UK: Wealth Planning For Entrepreneurs

Last Updated: 18 April 2016
Article by Alexandra Pike

The founders of SwiftKey (a British technology company) recently agreed to sell their London-based business to Microsoft for £174 million ($247 million). The founders are in their 30s and will be coming into a significant amount of money at a relatively young age, but this is not an uncommon (or unwelcome) problem for many entrepreneurs. Alexandra Pike, a senior associate in the Private Client team at Wedlake Bell, wrote in Wealth Briefing ( on this issue, setting out the dos and don'ts for those who come into wealth at a young age. Below is a summary of her article which first appeared in the publication on 15 March 2016.

Make a Will

Without a Will, your assets are distributed according to the Intestacy Rules. These are designed to deal with the average estate and do not take into account personal circumstances, and are rarely adequate for high net worth individuals who usually require a Will that deals with long-term wealth protection. For instance, the Intestacy Rules do not allow your spouse/civil partner access to the whole estate; they allow children to inherit at age 18; and do not take into account any surviving unmarried partner or cohabitant.

A Will enables you to specify to whom your assets will be given on your death. It allows you to create trusts within the Will to hold assets for family members, which can be particularly advantageous if you wish to exercise control over monies passing to younger children or to protect assets that are at risk from third party claims, such as on a divorce.

A Will can be structured to minimise your estate's exposure to inheritance tax ("IHT"). Of particular importance to entrepreneurs are provisions to utilise IHT relief for trading businesses (Business Property Relief).

Pre- or Post-Nuptial Agreements

Nuptial agreements can be made by spouses before or after marriage in order to agree how wealth should be split should the marriage breakdown. This is vital for high net worth individuals, particularly if the respective wealth of the parties is uneven. The starting point when the Courts are considering how assets should be divided upon divorce, is usually a 50:50 split.

While the Courts still retain their discretion to determine financial provision on divorce, recent case-law shows that the Courts are willing to give effect to pre- and post-nuptial agreements to the extent they consider it would be fair to do so. Consequently, although one does not want to think about marriage not having a happy ending, it is prudent for entrepreneurs who have come into significant wealth to do so.

Trusts and other structures

With significant wealth usually comes IHT: 40% on death subject to your available nil-rate band (a maximum of £325,000) and any available reliefs and nil-rate band for the family home. However, giving away wealth early to younger family members is efficient IHT planning. 
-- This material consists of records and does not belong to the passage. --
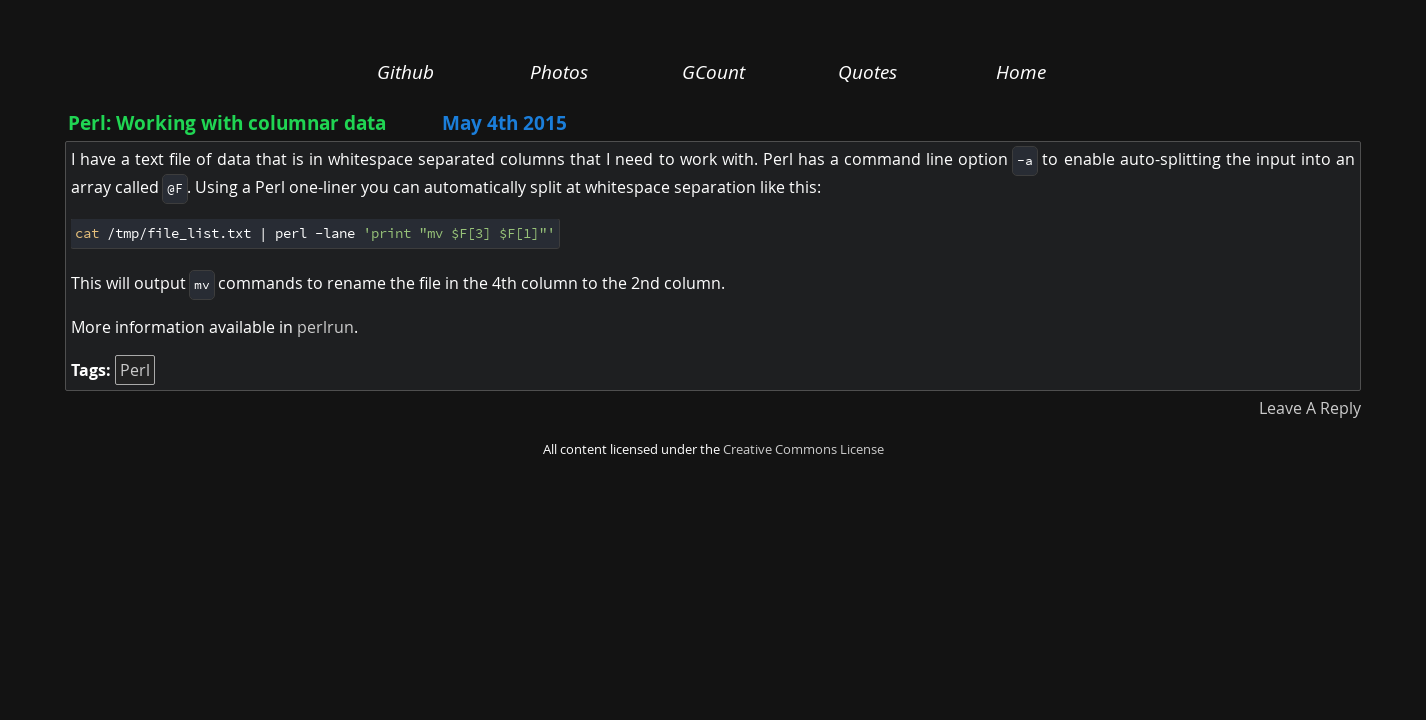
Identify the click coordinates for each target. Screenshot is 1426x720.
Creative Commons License (803, 449)
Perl (135, 370)
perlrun (325, 327)
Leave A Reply (1310, 408)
Gifting assets outright is not always a wise move, especially if the recipients are young or you are concerned about the assets being claimed by a third party, such as on a divorce. Trusts, family partnerships and family investment companies allow you to house your wealth for the wider family, maximise wealth protection opportunities, preserve assets and give you the ability to control the succession to your wealth so that it can pass down the generations.
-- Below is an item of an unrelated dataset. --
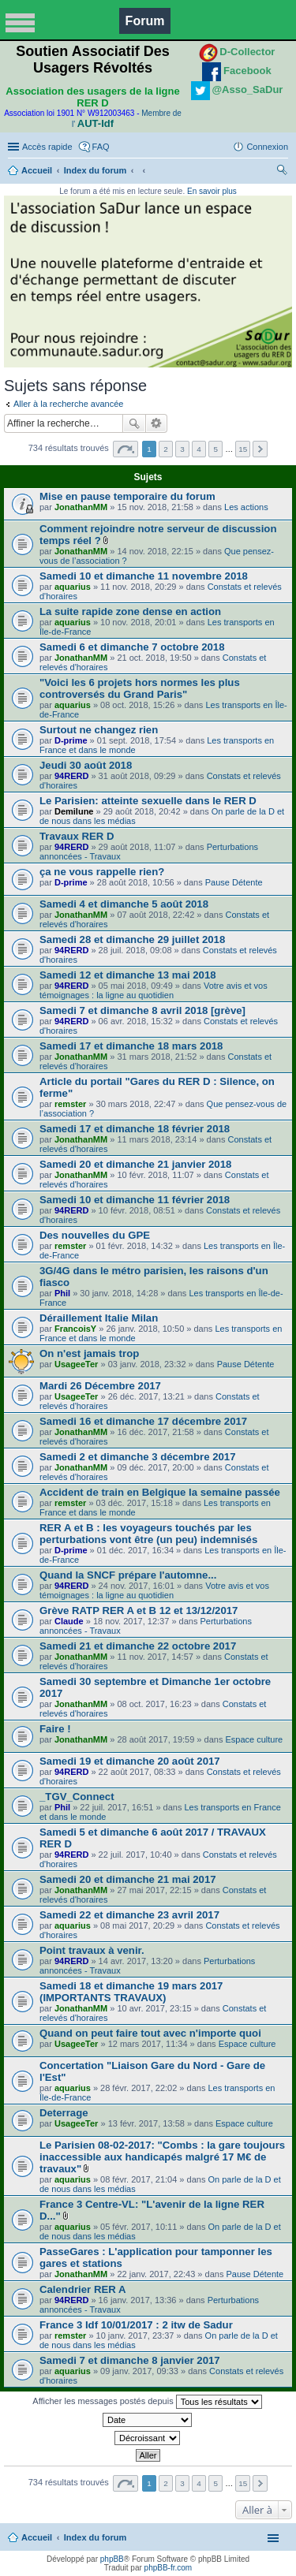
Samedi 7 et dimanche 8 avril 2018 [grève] (142, 1010)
Plan the structure of new business ventures

If you plan to set up a new business, consider structuring it through a vehicle which offers limited liability (such as a limited liability company or partnership) in order to protect your personal assets from claims by any creditors of the new business.

It can also pay to consider IHT planning for your share of the business. Consider putting some of the shares directly into a trust for your children rather than retaining all the shares in your name; any appreciation and/or the sale proceeds are then under the shelter of the trust and should not be subject to IHT at your death.
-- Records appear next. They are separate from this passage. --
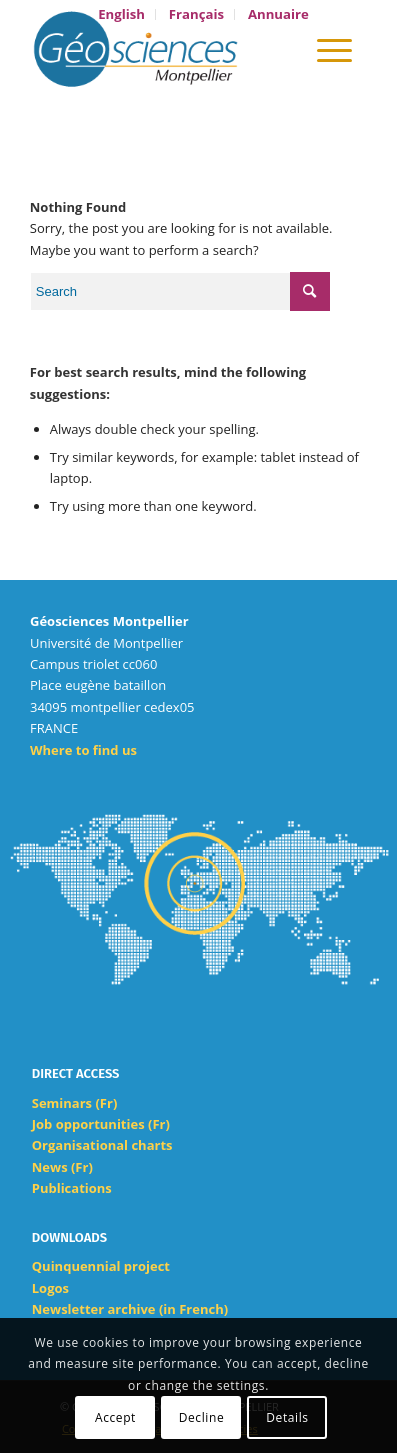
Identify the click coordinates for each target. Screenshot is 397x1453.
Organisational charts (102, 1145)
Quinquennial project (101, 1266)
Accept (115, 1417)
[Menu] (334, 49)
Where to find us (83, 750)
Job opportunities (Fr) (101, 1124)
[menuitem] (122, 14)
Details (287, 1417)
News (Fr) (62, 1167)
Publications (72, 1188)
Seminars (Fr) (75, 1103)
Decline (202, 1417)
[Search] (277, 49)
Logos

Lasting Powers of Attorney

Under a Lasting Power of Attorney ("LPA") you can grant someone the power to make financial or health decisions on your behalf if, at any time, you are no longer able to do so yourself (whether through illness, injury or other condition which might affect your mental capacity).

LPAs are vital for those with considerable wealth, especially for assets which are not held jointly with your spouse or civil partner, as if you later lose mental capacity, such assets will be frozen and someone will have to make an application to the Court to make financial decisions on your behalf. This can be a costly and time-consuming process. An LPA gives you control over who accesses and manages your assets, and how they should do so.

The content of this article is intended to provide a general guide to the subject matter. Specialist advice should be sought about your specific circumstances.